Wired also reports that MediFor’s analysis system comes up with an integrity score by examining three different types of “tells”, alterations to an image or video, each of which has its own “level” of detail. In the first level, a search for “digital fingerprints” is done. These are digital artifacts that show evidence of manipulation like image noise that is characteristic of a certain camera, compression artifacts, or irregular pixel intensities. The second level of analysis is a physical analysis, for instance, perhaps reflections on a surface aren’t where they should be given the light in the surrounding area. The final level of analysis is a “semantic” analysis, comparing the suspected fake image/video to control images that are known to be real or other data points that could falsify the fake. As an example, if a video is claimed to be from a particular time and place, does the weather in the video match the weather reported on that day?
Racing To Create Defenses Against Misinformation
Unfortunately, as videos and images become easier to fake, there could come a time where not just individual images/videos are fake but entire events are faked. An entire set of images or videos could be created that fabricate an event from multiple angles, adding to its perceived authenticity. Tech scientists are concerned that there could be a future where video are either trusted too much or not trusted at all and valuable, real evidence is thrown out. Motivated by these worries, other organizations are working on their own methods of detecting video fakes.
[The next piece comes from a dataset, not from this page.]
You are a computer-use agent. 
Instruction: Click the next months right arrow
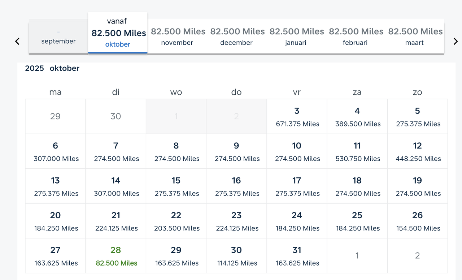456,42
The Los Alamos National Lab has an entire division dedicated to digital forensics research, and the digital forensics team there combines expertise from many different disciplines to detect fake videos. Los Alamos’ stated goal is “to solve national security challenges through scientific excellence.” One method of fake detection the team is working on is a method that analyzes “compressibility”. An image’s compressibility refers to how much information is within the image, and if there are incongruities between the actual amount of information within it and how much there seems to be, this can suggest a fake.
“Basically we start with the idea that all of these AI generators of images have a limited set of things they can generate. So even if an image looks really complex to you or me just looking at it, there’s some pretty repeatable structure,” cyber scientist Justin Moore said to Wired.
Another method used by Los Alamos is the implementation of sparse coding algorithms. Sparse coding algorithms can examine many real and fake images and classify images suspected to be fake by determining what elements/features are common to real images and what elements/features fake images have in common. Essentially, the algorithms create a “dictionary of visual elements” and cross-reference the dictionary to determine if an image is fake.
Researchers are Los Alamos and other locations are working hard to create fake detection methods precisely because humans are predisposed to believe their senses, believing what is right in front of their eyes. (“People will believe whatever they’re inclined to believe,” said Moore to Wired.) It will take quite a bit of evidence to dissuade someone from believing something they’ve seen with their own eyes, and even more if what they’ve seen reinforces an already existing belief. Ultimately, the solution may have to come not only from tools created to detect fake images/videos but from education about the manipulative power of Deepfakes and a cultural shift towards becoming more skeptical in general.